La experiencia con el ébola en África Occidental y República Democrática del Congo ya puso de manifiesto las consecuencias de recluir a las poblaciones en el medio rural, totalmente dependiente de la agricultura y la ganadería tanto para autoabastecerse como para suministrar al resto del país. Para evitar el declive de la producción agropecuaria, se optó por un confinamiento a nivel comunitario de modo que todo un pueblo se puede mantener aislado de manera conjunta y así sus habitantes puedan seguir atendiendo sus responsabilidades en los huertos y con los animales.

Aún sin certezas absolutas, se presupone que otro factor que podría tener el continente africano a su favor para frenar la incidencia de la pandemia es su demografía. Una población más joven[8], la práctica ausencia de instituciones de acogida de personas mayores (los más afectados por el COVID-19) y una eventual inmunidad de grupo podrían ser algunos de los factores que expliquen una propagación más lenta del virus en el continente.

América Latina también cuenta con sobrada experiencia en la gestión de recientes epidemias[9]. La inversión técnica y en capacitación para llevar a cabo desde 2016 la detección temprana del rotavirus del zika, así como los análisis serológicos para detectar anticuerpos en la sangre han permitido el desarrollo de modelos que comienzan a realizarse en México para identificar casos de COVID-19. La comunidad científica se ha puesto al servicio de la epidemiología para extender la tecnología a las instituciones y aumentar su fuerza de trabajo.

En Argentina se trabaja en crear un test molecular simple, sólido, económico y rápido y que tenga en cuenta la realidad de la sanidad en Latinoamérica. Este reto ya fue asumido en la lucha contra el dengue, cuando se diseñó un dispositivo que ha resultado ser muy útil en el brote epidémico que actualmente sufre la región.

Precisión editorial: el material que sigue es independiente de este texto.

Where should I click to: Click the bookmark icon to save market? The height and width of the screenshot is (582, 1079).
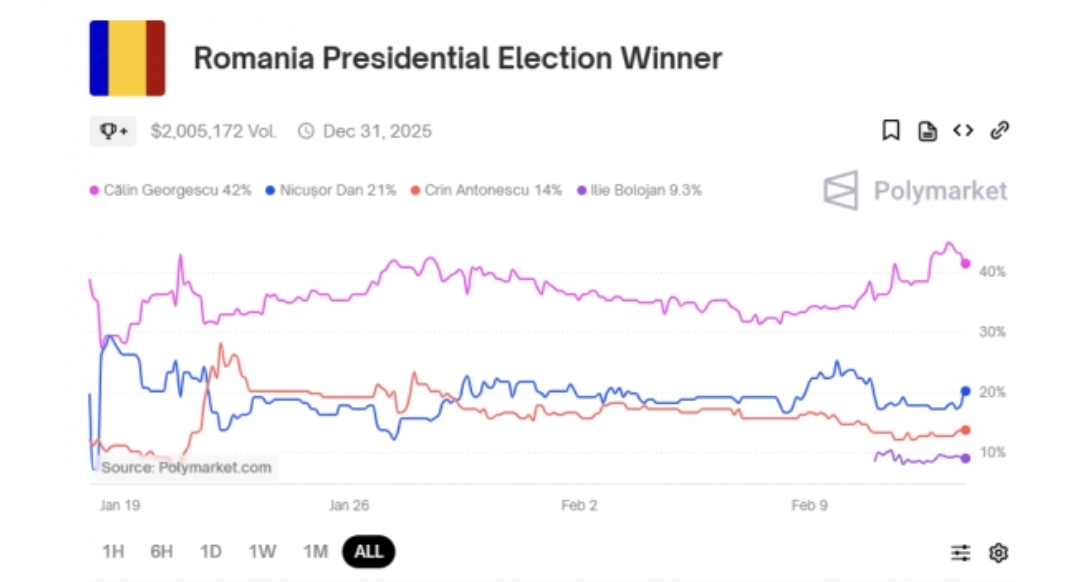[891, 130]
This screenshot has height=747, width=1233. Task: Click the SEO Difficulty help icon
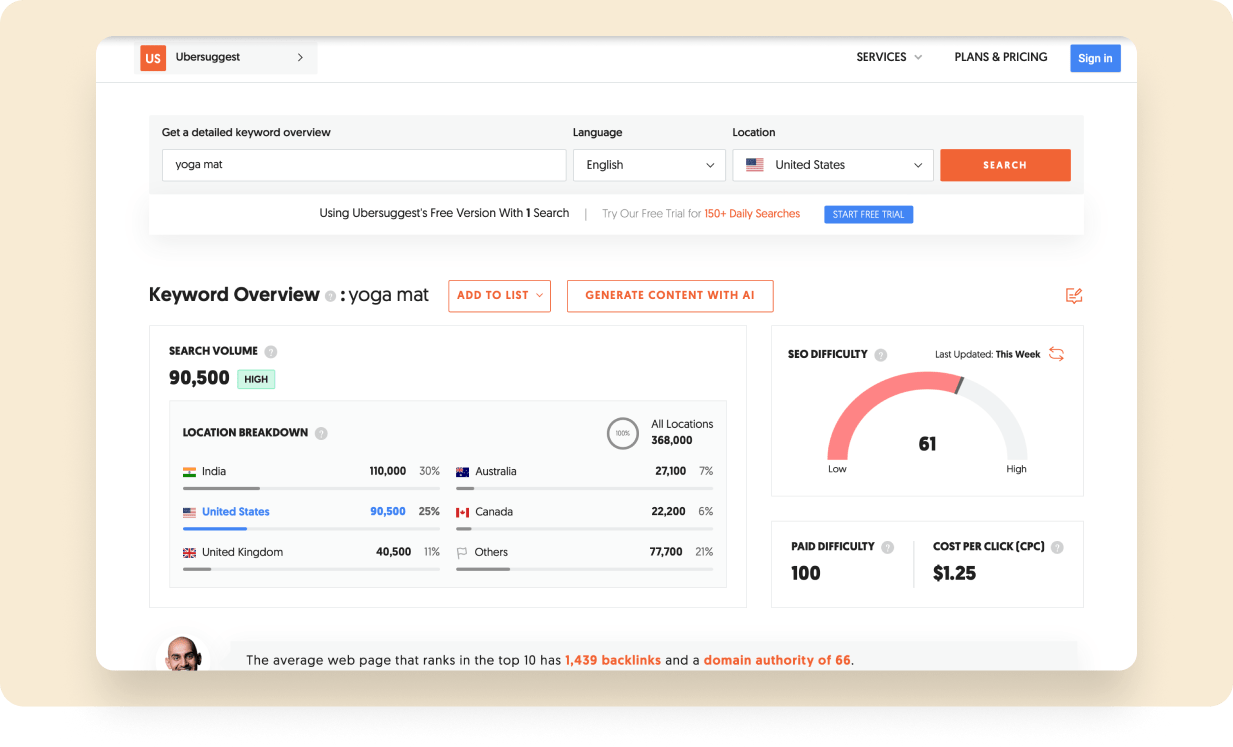881,355
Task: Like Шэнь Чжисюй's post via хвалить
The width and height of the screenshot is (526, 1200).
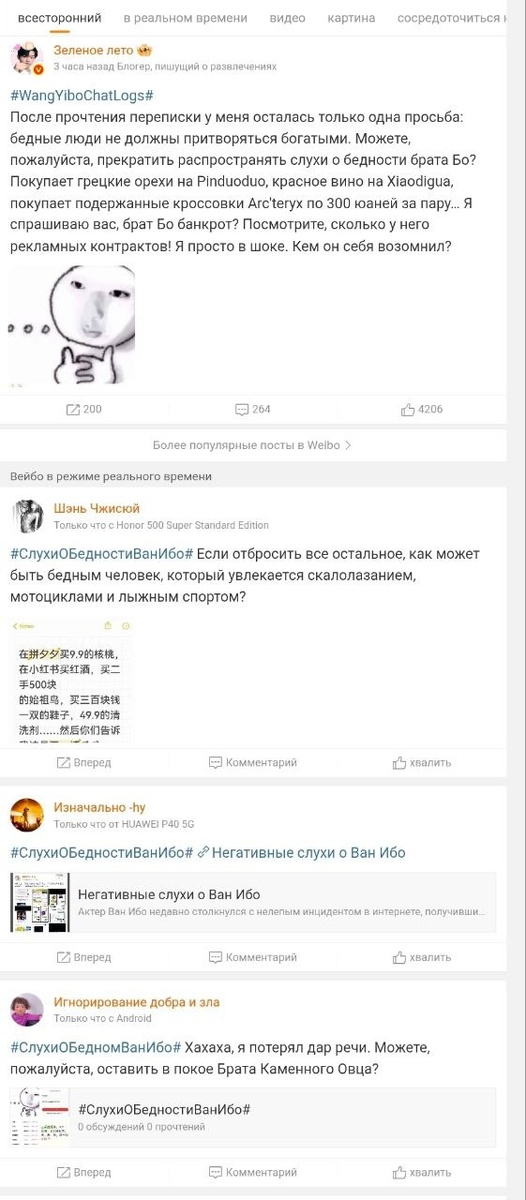Action: [x=422, y=762]
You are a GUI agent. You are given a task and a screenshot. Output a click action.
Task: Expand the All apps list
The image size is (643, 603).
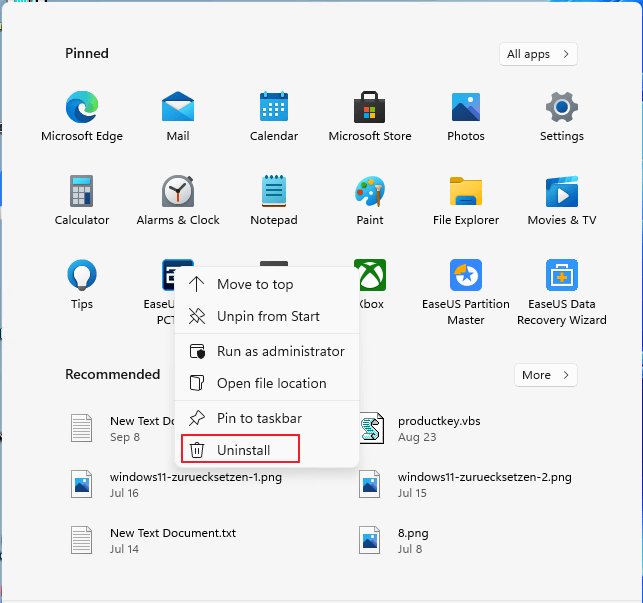[538, 54]
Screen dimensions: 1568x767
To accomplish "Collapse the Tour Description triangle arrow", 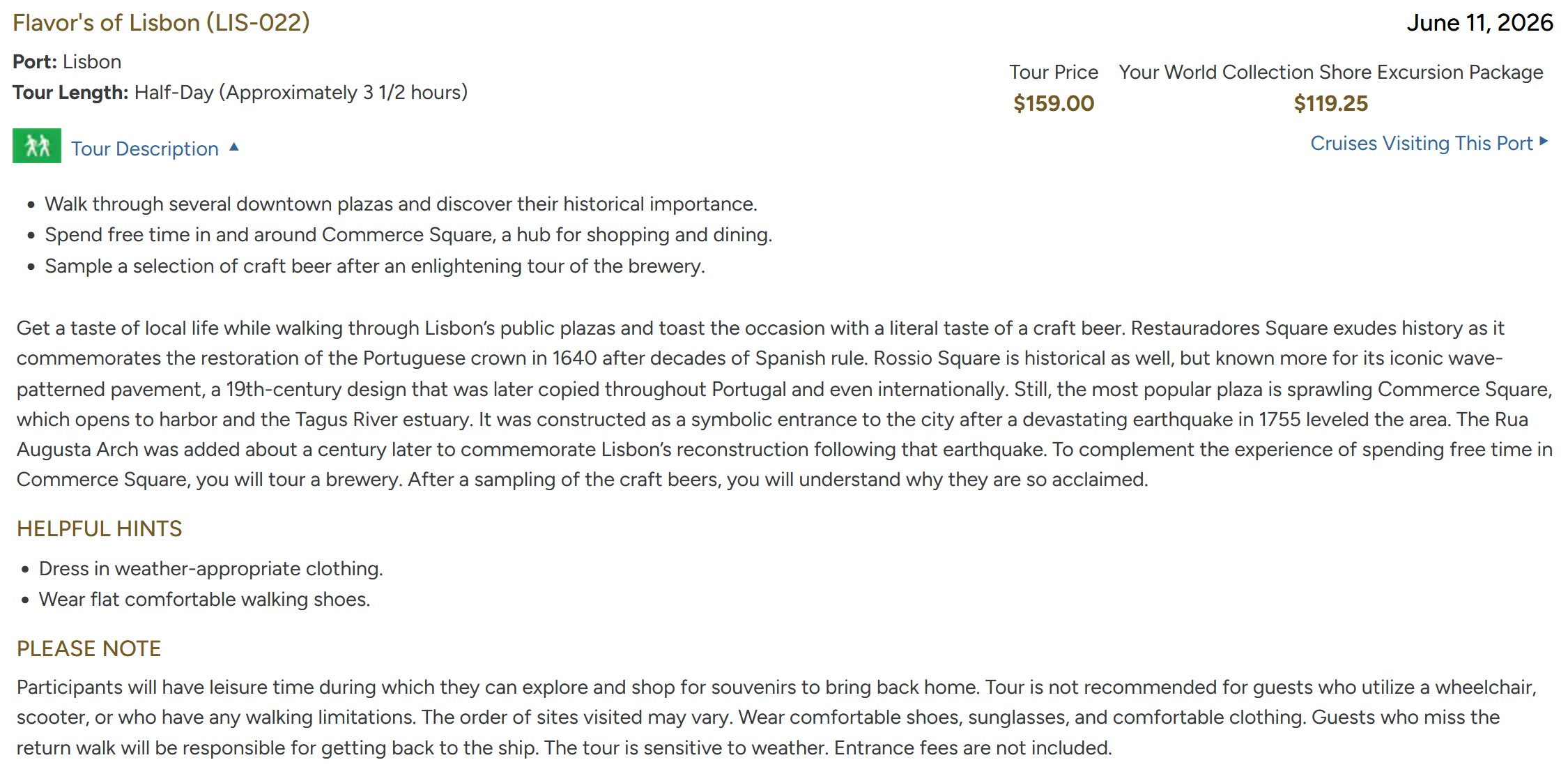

Por su parte, una tecnología desarrollada entre universidades de México y EEUU en el diagnóstico de la influenza H1N1 está siendo aprovechada para reconducir el análisis hacia la evolución de los virus. Predecir las posibles mutaciones e identificar patrones ayudará en el desarrollo de una vacuna más eficaz contra el coronavirus.

Por tanto, son numerosos los ejemplos que demuestran que los países del sur global no navegan a la deriva en esta crisis sanitaria. Si bien se enfrentan a una serie de debilidades que representan un agravio comparativo con respecto a los países desarrollados, su disposición a la adopción de medidas de protección y su experiencia previa no deben ser tomadas a la ligera. Sin olvidar el importante trabajo que las ONG de desarrollo y de acción humanitaria llevan décadas desarrollando y que constituyen un extenso compendio de buenas prácticas (y otras a evitar) no sólo en el sector de la salud, sino también en el de alimentación y nutrición, acceso al agua y al saneamiento, medios de vida, promoción económica, protección de la población vulnerable y gestión de las crisis humanitarias.

Qué puede y debe hacer la cooperación internacional

Aunque la pandemia sigue aún una progresión incontrolable y cada país está centrando los esfuerzos en encontrar una solución sostenible a la salida de la crisis, el mundo no puede permitirse paralizar la acción humanitaria. Hoy más que nunca resulta imprescindible la adopción de medidas que favorezcan el desarrollo de los países con menos recursos y repensar un nuevo orden mundial. Dos ideas principales subyacen en la reflexión sobre la era post COVID-19: por un lado, están los que creen que nada será como antes y abogan por la búsqueda de nuevas alternativas y el fin del feroz sistema capitalista y, por otro, los que opinan que nada va a cambiar.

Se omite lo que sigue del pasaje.